Let's get this out of the way first, it appears that we will get the cherished desire of the masses, a RoboCop statue. The people have spoken. Very specifically, some guy who owns an energy drink company in San Francisco named after Omni Consumer Products (they would be the giant corporation that built Robocop in the movie) kicked in $25,000, which pushed the project over the funding level.
Thanks to everyone who commented on the previous post. There are really some great thoughts in there and I encourage everyone to take a moment to glance over them.
This has been a really fascinating debate. And I do want to emphasize that - at least for those of us here in Detroit - it's been a discussion, not a battle. Some of you in the comments section there really got a little carried away, and I think you should have a drink (nothing involving energy drinks though). Maybe a valium. Maybe both. I had a long chat with Jerry Paffendorf of the Imagination Station the other day that was fully casual and friendly, and what I really got out of it is that - at least from my perspective - this is about different priorities.
First off, at the end of the day it's just a Robocop statue. It's not going to save Detroit and it's not going to ruin Detroit. I still personally feel it is one of the dumbest ideas I've heard in a long time, but that's just me. I will be annoyed when I see it and that's the extent of it.
The things that rankle me the most are the permanence and the placement. A cast metal statue isn't easily removed when people get tired of the joke (unless it it scrapped, of course). And there is something about taking a joke to a $50,000 extreme that really speaks to the question of priorities. I am aware that the Imagination Station folks are open to placing the statue someplace else but as of this moment, the proposed location is still on the edge of Roosevelt Park. I have a very hard time with the idea that any neighborhood in Detroit should have to be home to a RoboCop statue. I guess that's what you get when you let in hipsters. Cue gentrification arguments in three ... two ... one ...
And other issues lay where they always have with this blog - about lowered standards, and trying to raise expectations. I think the "it's art" argument is spurious, it is at best a monument to a Hollywood movie, and quite frankly for a much more appropriate location consider the Hard Rock Cafe or a shopping mall. You can call me an elitist but I've been called worse.
From Jerry's perspective, however, this is a fantastic way to put crowd funding on the map. They have worked very hard to raise money for local projects in the past, and they feel with the success of the RoboCop statue project they will be able to firmly establish this method of fundraising as legitimate, and it will hopefully lead to more and easier success in the future.
I am actually very pleased for them on their success in this regard. It's hard to make something go in this town. I just wish the vehicle for this success hadn't been something quite as polarizing as RoboCop. What's next, Kwame?
And I wish it hadn't been driven almost entirely by people outside the Detroit area.
There is no way for me to precisely track where the money is coming from, but I took a look at the list of backers this morning to do a little math. Some people have their location listed with their names, and I do know a reasonable number of people here in Detroit. What I discovered was that out of 1500 backers, there were 10 whose location was listed as Detroit, MI. Additionally there were 10 people whose names I recognized, including folks affiliated with Imagination Station. And while I didn't count specifically, there were maybe 10 others from the metro Detroit area. So that's 2%. Even if you take into account that many people have no location listed, what could we possibly be talking about, 10% of the backers were from the Detroit area? I think that says a lot, and not just that we are poor.

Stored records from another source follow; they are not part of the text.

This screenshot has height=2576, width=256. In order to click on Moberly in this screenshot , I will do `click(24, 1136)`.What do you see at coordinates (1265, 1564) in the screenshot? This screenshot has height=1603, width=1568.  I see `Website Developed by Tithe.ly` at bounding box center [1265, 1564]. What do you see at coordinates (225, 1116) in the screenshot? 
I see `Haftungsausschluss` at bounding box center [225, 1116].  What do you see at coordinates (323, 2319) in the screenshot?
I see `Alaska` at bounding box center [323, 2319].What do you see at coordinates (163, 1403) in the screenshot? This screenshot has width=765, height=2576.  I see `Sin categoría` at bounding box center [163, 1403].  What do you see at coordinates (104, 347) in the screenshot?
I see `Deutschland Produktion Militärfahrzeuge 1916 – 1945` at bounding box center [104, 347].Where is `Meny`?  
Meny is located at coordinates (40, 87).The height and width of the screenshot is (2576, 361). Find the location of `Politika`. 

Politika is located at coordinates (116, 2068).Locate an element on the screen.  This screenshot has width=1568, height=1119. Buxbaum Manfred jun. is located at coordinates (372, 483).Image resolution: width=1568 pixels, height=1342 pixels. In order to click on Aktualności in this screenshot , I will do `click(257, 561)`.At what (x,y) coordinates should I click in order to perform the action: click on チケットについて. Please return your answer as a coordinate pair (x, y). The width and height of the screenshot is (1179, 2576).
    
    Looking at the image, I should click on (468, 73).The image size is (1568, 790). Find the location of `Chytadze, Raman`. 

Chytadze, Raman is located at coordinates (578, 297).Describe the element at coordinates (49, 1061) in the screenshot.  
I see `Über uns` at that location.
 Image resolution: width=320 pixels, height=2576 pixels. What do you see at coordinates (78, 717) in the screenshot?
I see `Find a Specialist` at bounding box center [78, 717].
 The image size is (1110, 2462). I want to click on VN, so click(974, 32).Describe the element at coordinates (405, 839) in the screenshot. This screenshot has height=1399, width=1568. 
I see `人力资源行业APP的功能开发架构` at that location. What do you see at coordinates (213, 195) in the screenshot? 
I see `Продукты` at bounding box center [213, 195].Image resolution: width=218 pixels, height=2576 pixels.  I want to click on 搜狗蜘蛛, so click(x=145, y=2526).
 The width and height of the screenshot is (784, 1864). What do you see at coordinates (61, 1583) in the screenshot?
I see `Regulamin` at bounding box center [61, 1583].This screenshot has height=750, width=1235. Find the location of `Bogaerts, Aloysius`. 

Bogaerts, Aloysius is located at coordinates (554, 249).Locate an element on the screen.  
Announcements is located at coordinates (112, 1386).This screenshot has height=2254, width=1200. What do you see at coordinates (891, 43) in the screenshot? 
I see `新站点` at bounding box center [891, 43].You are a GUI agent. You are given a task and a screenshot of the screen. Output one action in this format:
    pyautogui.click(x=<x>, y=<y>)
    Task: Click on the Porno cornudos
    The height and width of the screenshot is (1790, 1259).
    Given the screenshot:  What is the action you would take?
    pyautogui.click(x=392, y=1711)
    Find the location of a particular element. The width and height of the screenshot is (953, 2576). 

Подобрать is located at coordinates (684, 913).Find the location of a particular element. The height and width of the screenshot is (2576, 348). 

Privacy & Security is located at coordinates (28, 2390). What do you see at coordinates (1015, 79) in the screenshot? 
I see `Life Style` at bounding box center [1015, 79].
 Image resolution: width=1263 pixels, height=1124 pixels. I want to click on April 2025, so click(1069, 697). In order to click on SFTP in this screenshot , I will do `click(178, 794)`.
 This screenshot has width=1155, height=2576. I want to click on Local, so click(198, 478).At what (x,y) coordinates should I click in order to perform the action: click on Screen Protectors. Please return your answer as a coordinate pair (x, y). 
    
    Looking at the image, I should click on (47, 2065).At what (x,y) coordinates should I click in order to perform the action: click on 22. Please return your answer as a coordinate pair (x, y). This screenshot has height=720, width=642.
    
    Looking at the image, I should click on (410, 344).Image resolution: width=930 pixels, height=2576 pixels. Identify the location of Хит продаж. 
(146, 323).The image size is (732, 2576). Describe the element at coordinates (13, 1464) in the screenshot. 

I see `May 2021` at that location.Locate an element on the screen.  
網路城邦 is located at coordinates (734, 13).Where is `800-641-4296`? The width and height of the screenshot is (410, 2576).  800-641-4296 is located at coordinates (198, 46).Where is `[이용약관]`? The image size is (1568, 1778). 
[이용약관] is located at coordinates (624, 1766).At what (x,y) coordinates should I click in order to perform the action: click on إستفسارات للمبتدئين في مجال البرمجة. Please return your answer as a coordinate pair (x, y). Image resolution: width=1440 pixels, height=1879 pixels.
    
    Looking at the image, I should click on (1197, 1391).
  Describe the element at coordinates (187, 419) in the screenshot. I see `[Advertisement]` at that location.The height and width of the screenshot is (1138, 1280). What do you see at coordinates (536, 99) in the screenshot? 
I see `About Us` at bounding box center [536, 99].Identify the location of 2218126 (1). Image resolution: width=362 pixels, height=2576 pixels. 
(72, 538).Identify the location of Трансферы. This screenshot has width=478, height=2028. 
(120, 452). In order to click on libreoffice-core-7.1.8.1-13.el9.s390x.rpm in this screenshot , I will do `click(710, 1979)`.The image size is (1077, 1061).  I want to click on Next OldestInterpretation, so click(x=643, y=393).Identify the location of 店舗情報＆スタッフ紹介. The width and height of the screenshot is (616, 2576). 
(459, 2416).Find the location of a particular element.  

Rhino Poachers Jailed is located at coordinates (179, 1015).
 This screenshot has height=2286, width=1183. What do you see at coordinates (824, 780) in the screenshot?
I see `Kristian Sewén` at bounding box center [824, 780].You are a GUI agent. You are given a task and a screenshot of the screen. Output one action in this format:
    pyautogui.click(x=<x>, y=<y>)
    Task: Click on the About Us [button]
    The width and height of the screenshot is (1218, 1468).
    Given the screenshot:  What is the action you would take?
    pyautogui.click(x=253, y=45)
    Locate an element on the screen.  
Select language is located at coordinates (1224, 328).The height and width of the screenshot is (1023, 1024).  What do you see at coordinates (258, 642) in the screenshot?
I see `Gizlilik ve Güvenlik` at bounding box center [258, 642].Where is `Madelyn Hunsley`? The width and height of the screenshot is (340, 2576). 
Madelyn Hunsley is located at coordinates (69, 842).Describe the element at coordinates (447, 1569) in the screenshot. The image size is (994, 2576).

So the question remains, will this lead to success in future projects that are not tied to some national enthusiasm over a joke? Most Detroiters I know are not fans of this idea, will they support future Imagination Station projects? Or has IS sacrificed some local goodwill in an effort to put themselves on the national map?
We can really only wait and see. A lot will pivot on the execution of the statue, but at the end of the day Detroit just got a present from the rest of America, and it's a gag gift.